TEXTE FOURNI:
Cinq attaques avaient déjà eu lieu en 2010 contre des centres de désintoxication, dont une qui avait fait 19 morts. Selon les autorités, les cartels de la drogue s'attaquent ainsi aux petits revendeurs qui s'y seraient réfugiés.

14 corps -12 hommes et 2 femmes- ont également été découverts mercredi et jeudi dans huit fosses communes à Acapulco, selon les autorités de l'État de Guerrero (sud).

Morelia, Torreon: ces deux villes sont situées sur le parcours de la «caravane de la consolation», organisée à l'initiative du poète et journaliste Javier Sicilia, dont le fils a été assassiné en mars avec six autres personnes, à Cuernavaca, à 90 km au sud de Mexico.

La caravane, composée d'une vingtaine d'autocars, est partie samedi de Cuernavaca (centre) pour gagner en six jours la frontière avec les États-Unis, avec des étapes dans les villes les plus touchées par la criminalité.

Jeudi, la caravane est arrivée dans la ville de Chihuahua, capitale de l'État du même nom.

DOCUMENTS FOURNIS:

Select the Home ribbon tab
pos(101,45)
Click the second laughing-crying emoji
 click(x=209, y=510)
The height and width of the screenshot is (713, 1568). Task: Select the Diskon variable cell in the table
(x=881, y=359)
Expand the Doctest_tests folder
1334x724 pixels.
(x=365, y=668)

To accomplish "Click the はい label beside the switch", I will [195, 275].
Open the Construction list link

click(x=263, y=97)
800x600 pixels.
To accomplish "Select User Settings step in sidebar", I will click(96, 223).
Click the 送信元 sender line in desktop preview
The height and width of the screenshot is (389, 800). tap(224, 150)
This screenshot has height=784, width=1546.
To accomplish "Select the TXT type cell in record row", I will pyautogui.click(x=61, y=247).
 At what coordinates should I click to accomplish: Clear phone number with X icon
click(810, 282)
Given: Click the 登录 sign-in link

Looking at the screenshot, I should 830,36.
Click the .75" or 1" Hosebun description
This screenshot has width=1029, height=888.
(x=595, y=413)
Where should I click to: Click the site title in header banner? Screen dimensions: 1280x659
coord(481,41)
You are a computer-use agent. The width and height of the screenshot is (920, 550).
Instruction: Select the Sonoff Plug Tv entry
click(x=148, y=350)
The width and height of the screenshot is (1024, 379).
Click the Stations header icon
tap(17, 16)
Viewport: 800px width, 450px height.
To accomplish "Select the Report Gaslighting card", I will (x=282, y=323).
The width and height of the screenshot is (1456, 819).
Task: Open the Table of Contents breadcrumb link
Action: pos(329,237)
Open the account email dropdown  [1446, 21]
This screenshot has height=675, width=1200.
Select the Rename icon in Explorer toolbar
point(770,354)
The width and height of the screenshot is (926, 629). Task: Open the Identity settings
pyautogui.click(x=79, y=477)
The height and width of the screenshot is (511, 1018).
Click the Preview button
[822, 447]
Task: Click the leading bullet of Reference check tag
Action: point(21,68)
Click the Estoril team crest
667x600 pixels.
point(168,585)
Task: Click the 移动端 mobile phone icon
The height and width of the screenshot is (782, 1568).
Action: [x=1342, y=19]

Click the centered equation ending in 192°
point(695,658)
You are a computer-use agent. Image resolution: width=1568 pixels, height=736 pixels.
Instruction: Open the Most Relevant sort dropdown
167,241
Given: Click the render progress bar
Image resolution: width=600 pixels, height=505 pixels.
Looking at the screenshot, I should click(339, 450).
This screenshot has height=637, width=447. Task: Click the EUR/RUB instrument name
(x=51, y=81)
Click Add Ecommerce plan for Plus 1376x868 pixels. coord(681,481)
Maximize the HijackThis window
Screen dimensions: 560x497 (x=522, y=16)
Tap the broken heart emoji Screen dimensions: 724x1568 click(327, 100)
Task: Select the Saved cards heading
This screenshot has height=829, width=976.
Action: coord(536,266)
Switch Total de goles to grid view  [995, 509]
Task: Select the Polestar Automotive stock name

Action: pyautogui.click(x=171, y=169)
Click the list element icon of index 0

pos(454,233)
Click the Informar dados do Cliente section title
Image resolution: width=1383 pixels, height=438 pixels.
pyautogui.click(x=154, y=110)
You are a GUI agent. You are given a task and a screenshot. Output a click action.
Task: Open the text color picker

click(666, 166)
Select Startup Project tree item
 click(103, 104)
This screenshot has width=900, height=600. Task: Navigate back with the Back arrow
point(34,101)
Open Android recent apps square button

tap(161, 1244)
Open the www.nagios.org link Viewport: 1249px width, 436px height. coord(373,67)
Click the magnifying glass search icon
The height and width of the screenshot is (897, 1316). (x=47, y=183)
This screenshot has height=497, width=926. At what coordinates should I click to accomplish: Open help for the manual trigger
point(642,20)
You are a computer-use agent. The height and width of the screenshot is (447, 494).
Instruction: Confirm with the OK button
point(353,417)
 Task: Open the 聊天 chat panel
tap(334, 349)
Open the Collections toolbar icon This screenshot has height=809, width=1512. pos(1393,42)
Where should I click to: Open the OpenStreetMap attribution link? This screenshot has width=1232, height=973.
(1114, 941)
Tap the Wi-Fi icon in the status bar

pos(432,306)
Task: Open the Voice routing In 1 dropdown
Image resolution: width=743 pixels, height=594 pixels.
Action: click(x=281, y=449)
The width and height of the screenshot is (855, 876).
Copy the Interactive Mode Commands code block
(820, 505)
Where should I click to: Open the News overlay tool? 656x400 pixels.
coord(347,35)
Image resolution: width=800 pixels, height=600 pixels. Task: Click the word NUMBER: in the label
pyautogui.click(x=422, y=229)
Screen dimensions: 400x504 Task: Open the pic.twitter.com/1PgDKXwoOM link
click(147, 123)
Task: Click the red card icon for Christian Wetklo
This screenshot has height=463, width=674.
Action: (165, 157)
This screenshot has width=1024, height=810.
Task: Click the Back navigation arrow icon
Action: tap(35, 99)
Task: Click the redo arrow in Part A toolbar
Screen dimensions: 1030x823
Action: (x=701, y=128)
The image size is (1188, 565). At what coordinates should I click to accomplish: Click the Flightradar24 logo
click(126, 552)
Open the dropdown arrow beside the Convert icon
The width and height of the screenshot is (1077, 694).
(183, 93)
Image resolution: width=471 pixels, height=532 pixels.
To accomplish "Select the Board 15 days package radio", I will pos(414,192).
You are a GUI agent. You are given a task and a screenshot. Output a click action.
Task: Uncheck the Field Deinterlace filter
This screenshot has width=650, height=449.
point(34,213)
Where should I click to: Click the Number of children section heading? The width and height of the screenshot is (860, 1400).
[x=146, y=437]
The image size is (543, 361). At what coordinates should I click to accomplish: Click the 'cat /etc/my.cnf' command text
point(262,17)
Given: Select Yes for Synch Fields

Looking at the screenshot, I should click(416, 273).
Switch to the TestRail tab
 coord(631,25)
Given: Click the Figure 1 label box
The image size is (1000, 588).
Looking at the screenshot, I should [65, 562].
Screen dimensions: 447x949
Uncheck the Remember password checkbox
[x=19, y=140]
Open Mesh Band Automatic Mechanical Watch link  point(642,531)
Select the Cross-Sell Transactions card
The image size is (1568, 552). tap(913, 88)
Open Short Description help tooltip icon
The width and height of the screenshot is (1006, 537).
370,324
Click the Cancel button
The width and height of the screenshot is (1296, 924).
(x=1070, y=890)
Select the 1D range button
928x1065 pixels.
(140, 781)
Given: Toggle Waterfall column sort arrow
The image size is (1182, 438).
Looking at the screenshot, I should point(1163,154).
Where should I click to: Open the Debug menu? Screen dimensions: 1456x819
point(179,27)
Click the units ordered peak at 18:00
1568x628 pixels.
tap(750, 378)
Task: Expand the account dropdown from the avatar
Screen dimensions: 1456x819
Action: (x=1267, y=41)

ÉNONCÉ: Donnez la suite du texte sur la caravane de la consolation au Mexique, en reprenant juste après sa dernière phrase. La liste vient d'une autre source que le texte.

RÉPONSE:
Javier Sicilia devait y dévoiler une plaque à la mémoire de la vingtaine de militants des droits de l'Homme assassinés depuis 2006, date à laquelle le président mexicain Felipe Calderon a déclenché une offensive avec l'appui de 50 000 militaires contre les narcotrafiquants, qui se disputent le contrôle des routes notamment vers les États-Unis.

Cette offensive a fait plus de 37 000 morts depuis fin 2006.

Au Chihuahua, les militants ne craignent pas uniquement le crime organisé. À la fin de la semaine dernière, des policiers ont perquisitionné sans ménagement et, semble-t-il sans mandat, au siège du centre des droits de l'Homme Paso del Norte dans la ville de Ciudad Juárez, celle du Mexique connaissant le plus de violences. En 2010, on y a compté 3100 homicides.

«Chihuahua et Ciudad Juárez sont des espaces emblématiques de l'incapacité de l'État à protéger, et de l'action criminelle de la délinquance», a dit à l'AFP Emilio Alvarez, ombudsman de la ville de Mexico.

C'est à Ciudad Juárez, à la frontière avec les États-Unis, que doit être signé vendredi un pacte civil contre la violence. Samedi, la caravane traversera la frontière pour El Paso, où est prévue une manifestation commune avec des organisations des États-Unis.